Par Samia HARRAR
Ils ne regardent plus, ne fixent plus, n’interrogent même plus, silencieusement, ce qui rend possible notre choquante apathie, et notre incapacité, à l’échelle du monde, à faire quelque chose pour que cela s’arrête.
Cela, c’est l’indicible, cela, c’est le génocide, cela, c’est l’épuration ethnique du peuple palestinien…
Les yeux de Sham, l’enfant si joyeuse du temps où son père lui tenait la main, l’enfant confiante et rieuse, qui coiffait les cheveux de son père, en un geste de tendresse immense dont seuls les enfants savent être prodigues quand ils ont le cœur heureux, ne brillent plus. Ils ne portent plus cette étincelle de joie et d’innocente insouciante, en dépit des ravages et de la dévastation dans l’enclave, et des fracas des bombes qui ne s’arrêtent presque pas, du temps où son héros à elle, avant qu’il ne soit le héros de tous ceux qui comptent sur lui à Gaza, pour qu’il fasse parvenir les images de l’horreur et leurs voix conjuguées, au monde, qui n’est plus dupe, depuis de longs mois déjà, du narratif israélien, quand elle pouvait s’appuyer sur son père, quand elle le cherchait dans la tente réservée aux journalistes, ou dans les rues où sévit la désolation, attentive à chacun de ses accents, et tremblant de peur pour lui: elle, une petite fille qui n’a pas eu le droit à une enfance normale , juste une enfance comme les autres enfances de par le monde, sans l’effondrement de tout ce qui constitue un quotidien. Un quotidien où Anass al-Sharif pourrait rentrer à la maison chaque soir, après avoir fini son travail, et retrouver sa femme et ses enfants. Son tout petit Salah, aux yeux écarquillés, qui ne comprend pas et comprend tout de même, à quelque chose dans l’air, à quelque chose sur les visages, à quelque chose qu’il voit, et surtout qu’il perçoit sans pouvoir y mettre les mots qu’il faut, qu’il ne maîtrise pas encore, et au visage creusé de sa sœur, avec les traits tirés et les larmes qui s’échappent silencieusement tandis qu’elle regarde le linceul qui enveloppe son père, présent-absent déjà, et elle sait que c’est pour toujours et qu’elle ne le reverra plus, les yeux « éteints » de Sham, filmée après l’assassinat de son père: le journaliste vedette de la chaine Al-Jazeera, qui ne s’est jamais arrêté de travailler depuis de très longs mois, et même la faim le tenaillant au ventre, tellement affaibli qu’il a failli défaillir devant la caméra, parce que les efforts surhumains qu’il fournissait pour pouvoir couvrir les crimes d’Israël à Gaza, étaient trop pour un seul homme, pèseront sur la conscience du monde jusqu’à l’éternité.

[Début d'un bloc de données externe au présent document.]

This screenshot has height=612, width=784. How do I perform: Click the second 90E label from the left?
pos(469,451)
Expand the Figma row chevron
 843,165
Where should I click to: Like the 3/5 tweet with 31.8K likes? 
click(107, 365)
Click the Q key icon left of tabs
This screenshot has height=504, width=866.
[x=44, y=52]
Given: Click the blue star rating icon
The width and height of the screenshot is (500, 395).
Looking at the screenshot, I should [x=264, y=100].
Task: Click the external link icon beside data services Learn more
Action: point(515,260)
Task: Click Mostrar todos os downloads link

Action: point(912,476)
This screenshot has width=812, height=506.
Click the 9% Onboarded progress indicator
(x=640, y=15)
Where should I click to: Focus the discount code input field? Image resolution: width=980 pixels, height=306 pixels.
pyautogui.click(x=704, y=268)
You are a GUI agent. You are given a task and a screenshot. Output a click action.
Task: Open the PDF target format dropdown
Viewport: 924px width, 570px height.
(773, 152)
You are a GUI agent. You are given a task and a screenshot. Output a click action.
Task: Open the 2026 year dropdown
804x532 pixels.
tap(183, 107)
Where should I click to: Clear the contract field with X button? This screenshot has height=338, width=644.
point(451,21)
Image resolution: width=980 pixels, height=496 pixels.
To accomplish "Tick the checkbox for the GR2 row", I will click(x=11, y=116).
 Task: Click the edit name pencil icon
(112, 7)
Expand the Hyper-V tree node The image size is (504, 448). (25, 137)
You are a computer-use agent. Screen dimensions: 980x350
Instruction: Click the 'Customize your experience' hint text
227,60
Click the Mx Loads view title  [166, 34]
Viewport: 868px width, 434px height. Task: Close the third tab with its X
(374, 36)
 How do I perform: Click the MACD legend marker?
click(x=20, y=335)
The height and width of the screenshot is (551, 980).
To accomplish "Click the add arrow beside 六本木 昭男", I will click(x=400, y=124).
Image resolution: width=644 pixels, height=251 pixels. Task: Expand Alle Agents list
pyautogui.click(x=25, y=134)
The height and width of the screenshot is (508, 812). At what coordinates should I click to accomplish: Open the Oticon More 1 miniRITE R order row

C’est une enfant, une toute petite fille, au visage émacié et épuisé, et aux yeux creusés. On devine toutes les larmes qui la brûlent de l’intérieur depuis la perte de son père. Sur les vidéos avec son père, elle riait presque toujours; espiègle et douce, et attentive à ne jamais perdre son papa du regard. Depuis qu’il est parti, sur toutes les vidéos où elle figure, l’expression qu’elle porte sur le visage est tout simplement insoutenable à regarder. C’est une enfant, et on dirait qu’elle a désormais mille ans. Les yeux éteints de Sham , il n’est pas possible de les oublier. Ils seront la damnation d’Israël, ils seront la damnation de tous ceux qui ont consenti aux crimes, qui ont permis le génocide, et qui ont armé toutes les mains qui ont tué. Ils seront la damnation de tous ceux qui n’ont rien fait pour protéger les enfants de Palestine. Les yeux de Sham plus que les yeux d’Abel dans la tombe… Tôt ou tard, Israël en paiera le prix.